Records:
((

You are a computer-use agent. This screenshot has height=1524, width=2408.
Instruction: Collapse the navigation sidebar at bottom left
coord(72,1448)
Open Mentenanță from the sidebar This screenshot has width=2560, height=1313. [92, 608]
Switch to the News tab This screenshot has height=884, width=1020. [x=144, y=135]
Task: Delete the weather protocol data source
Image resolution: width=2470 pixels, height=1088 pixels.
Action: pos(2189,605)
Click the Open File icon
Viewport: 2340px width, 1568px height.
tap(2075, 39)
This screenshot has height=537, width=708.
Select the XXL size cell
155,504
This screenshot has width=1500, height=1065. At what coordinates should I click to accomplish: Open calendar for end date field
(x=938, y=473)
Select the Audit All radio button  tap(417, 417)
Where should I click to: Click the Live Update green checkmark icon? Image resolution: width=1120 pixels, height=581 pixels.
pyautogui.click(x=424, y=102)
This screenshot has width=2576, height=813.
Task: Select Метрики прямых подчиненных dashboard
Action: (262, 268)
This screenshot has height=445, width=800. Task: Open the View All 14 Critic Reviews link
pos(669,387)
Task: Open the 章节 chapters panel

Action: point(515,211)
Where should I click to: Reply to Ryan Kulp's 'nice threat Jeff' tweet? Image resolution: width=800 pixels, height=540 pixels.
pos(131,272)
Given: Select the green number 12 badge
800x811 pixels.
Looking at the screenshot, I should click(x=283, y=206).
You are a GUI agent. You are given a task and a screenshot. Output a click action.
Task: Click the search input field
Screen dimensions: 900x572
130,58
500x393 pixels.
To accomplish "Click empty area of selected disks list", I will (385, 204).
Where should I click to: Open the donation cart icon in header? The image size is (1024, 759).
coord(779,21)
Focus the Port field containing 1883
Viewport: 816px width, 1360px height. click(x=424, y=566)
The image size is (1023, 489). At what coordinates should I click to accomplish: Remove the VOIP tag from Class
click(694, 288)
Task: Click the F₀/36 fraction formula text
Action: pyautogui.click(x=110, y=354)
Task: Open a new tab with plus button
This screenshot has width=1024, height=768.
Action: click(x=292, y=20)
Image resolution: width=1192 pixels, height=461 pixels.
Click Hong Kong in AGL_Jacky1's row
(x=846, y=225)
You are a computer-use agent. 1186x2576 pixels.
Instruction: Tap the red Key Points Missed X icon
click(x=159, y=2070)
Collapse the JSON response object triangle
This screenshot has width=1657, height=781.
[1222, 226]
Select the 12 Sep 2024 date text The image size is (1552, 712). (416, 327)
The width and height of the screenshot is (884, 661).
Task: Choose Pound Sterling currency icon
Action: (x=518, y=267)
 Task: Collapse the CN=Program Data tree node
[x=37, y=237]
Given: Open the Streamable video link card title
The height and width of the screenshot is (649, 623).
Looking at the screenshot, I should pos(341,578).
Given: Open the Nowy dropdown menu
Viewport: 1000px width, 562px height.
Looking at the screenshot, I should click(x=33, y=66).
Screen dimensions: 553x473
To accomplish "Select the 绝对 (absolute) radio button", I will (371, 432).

))

▶ **Problem to solve**:
Rewrite the stretch of the records from the start through the line containing "Viewport: 816px width, 1360px", updating "Instruction" to "Directive" and leaving everything else unchanged.

▶ **Solution for this task**:
You are a computer-use agent. This screenshot has height=1524, width=2408.
Directive: Collapse the navigation sidebar at bottom left
coord(72,1448)
Open Mentenanță from the sidebar This screenshot has width=2560, height=1313. [92, 608]
Switch to the News tab This screenshot has height=884, width=1020. [x=144, y=135]
Task: Delete the weather protocol data source
Image resolution: width=2470 pixels, height=1088 pixels.
Action: pos(2189,605)
Click the Open File icon
Viewport: 2340px width, 1568px height.
tap(2075, 39)
This screenshot has height=537, width=708.
Select the XXL size cell
155,504
This screenshot has width=1500, height=1065. At what coordinates should I click to accomplish: Open calendar for end date field
(x=938, y=473)
Select the Audit All radio button  tap(417, 417)
Where should I click to: Click the Live Update green checkmark icon? Image resolution: width=1120 pixels, height=581 pixels.
pyautogui.click(x=424, y=102)
This screenshot has width=2576, height=813.
Task: Select Метрики прямых подчиненных dashboard
Action: (262, 268)
This screenshot has height=445, width=800. Task: Open the View All 14 Critic Reviews link
pos(669,387)
Task: Open the 章节 chapters panel

Action: point(515,211)
Where should I click to: Reply to Ryan Kulp's 'nice threat Jeff' tweet? Image resolution: width=800 pixels, height=540 pixels.
pos(131,272)
Given: Select the green number 12 badge
800x811 pixels.
Looking at the screenshot, I should click(x=283, y=206).
You are a GUI agent. You are given a task and a screenshot. Output a click action.
Task: Click the search input field
Screen dimensions: 900x572
130,58
500x393 pixels.
To accomplish "Click empty area of selected disks list", I will (385, 204).
Where should I click to: Open the donation cart icon in header? The image size is (1024, 759).
coord(779,21)
Focus the Port field containing 1883
Viewport: 816px width, 1360px height. click(x=424, y=566)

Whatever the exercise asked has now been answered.